[Exercise requirements] Write every line below out again, exactly as given, but leave out the pictures.

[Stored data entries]

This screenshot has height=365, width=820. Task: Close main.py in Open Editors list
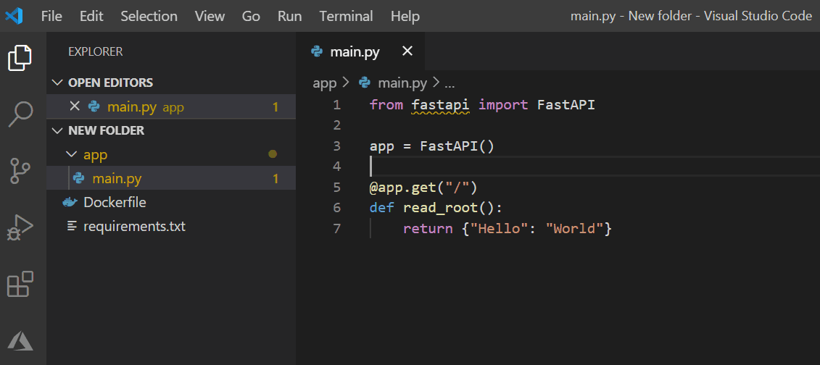pyautogui.click(x=75, y=106)
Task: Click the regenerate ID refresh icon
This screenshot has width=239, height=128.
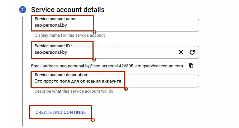Action: pyautogui.click(x=192, y=52)
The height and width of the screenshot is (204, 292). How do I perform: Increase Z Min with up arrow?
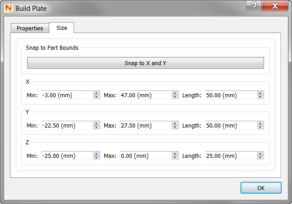tap(97, 154)
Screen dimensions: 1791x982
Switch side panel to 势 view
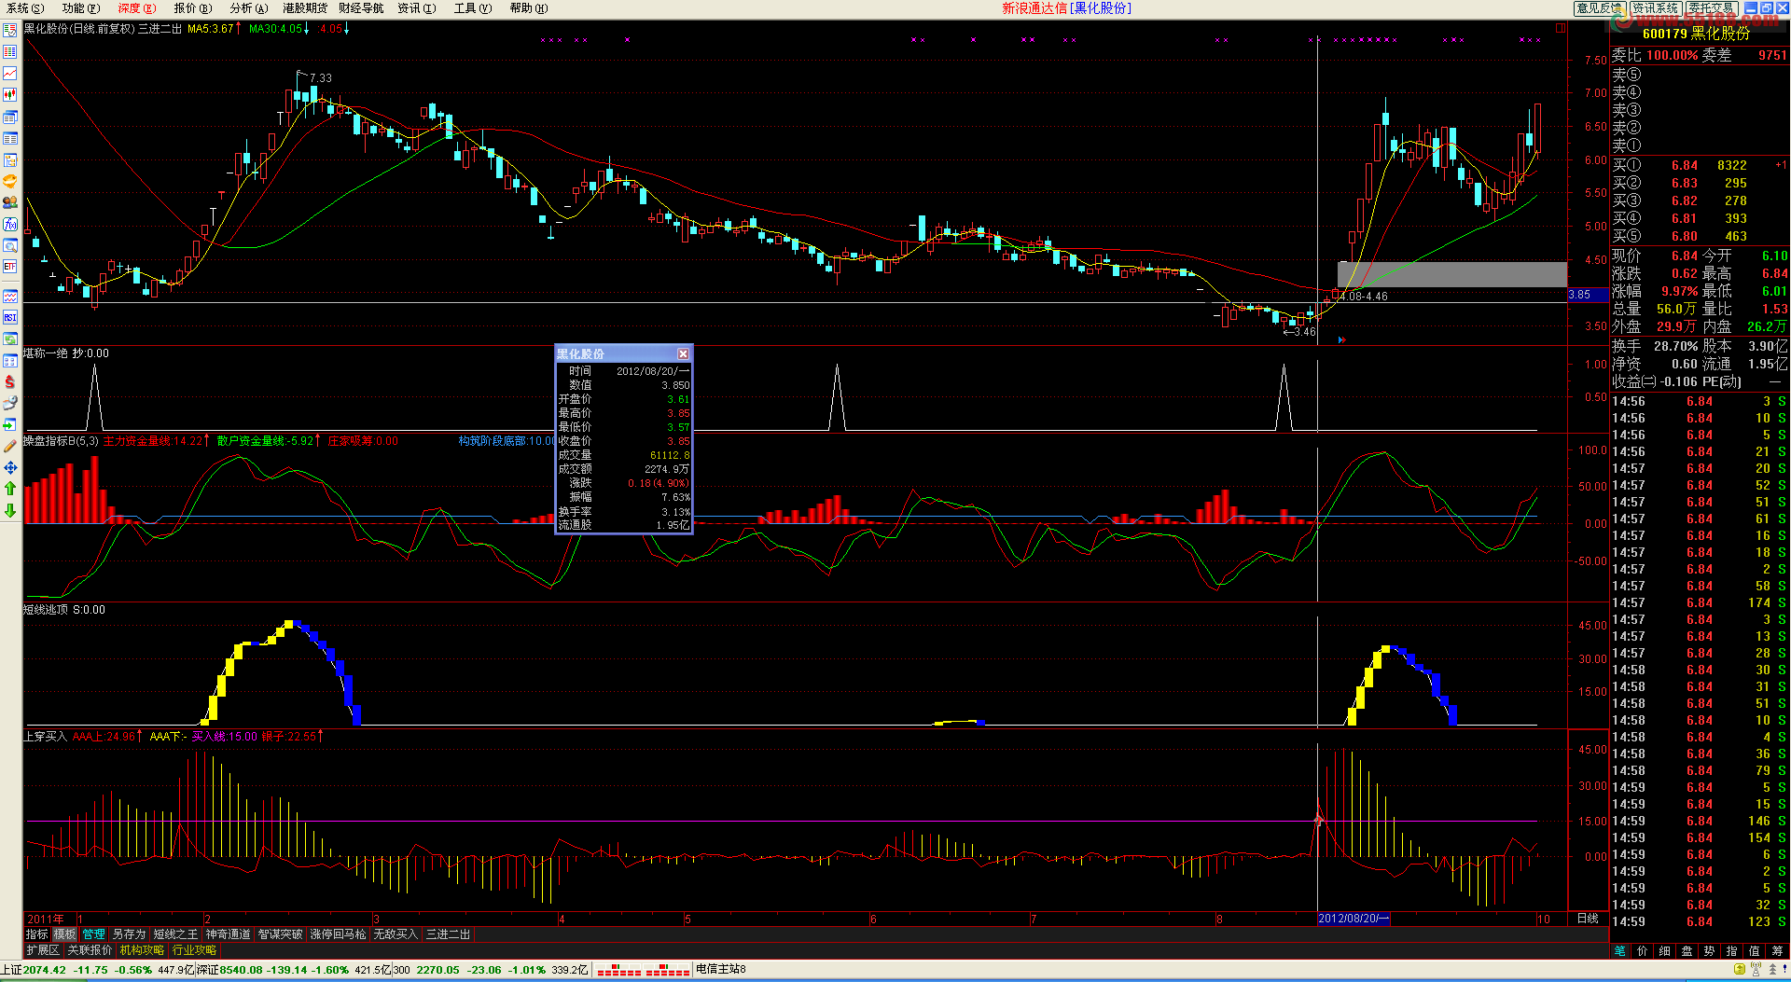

[Written solution]
This screenshot has height=365, width=820. Task: Close main.py in Open Editors list
pyautogui.click(x=75, y=106)
Task: Click the regenerate ID refresh icon
This screenshot has width=239, height=128.
Action: pyautogui.click(x=192, y=52)
The height and width of the screenshot is (204, 292). How do I perform: Increase Z Min with up arrow?
tap(97, 154)
Screen dimensions: 1791x982
Switch side panel to 势 view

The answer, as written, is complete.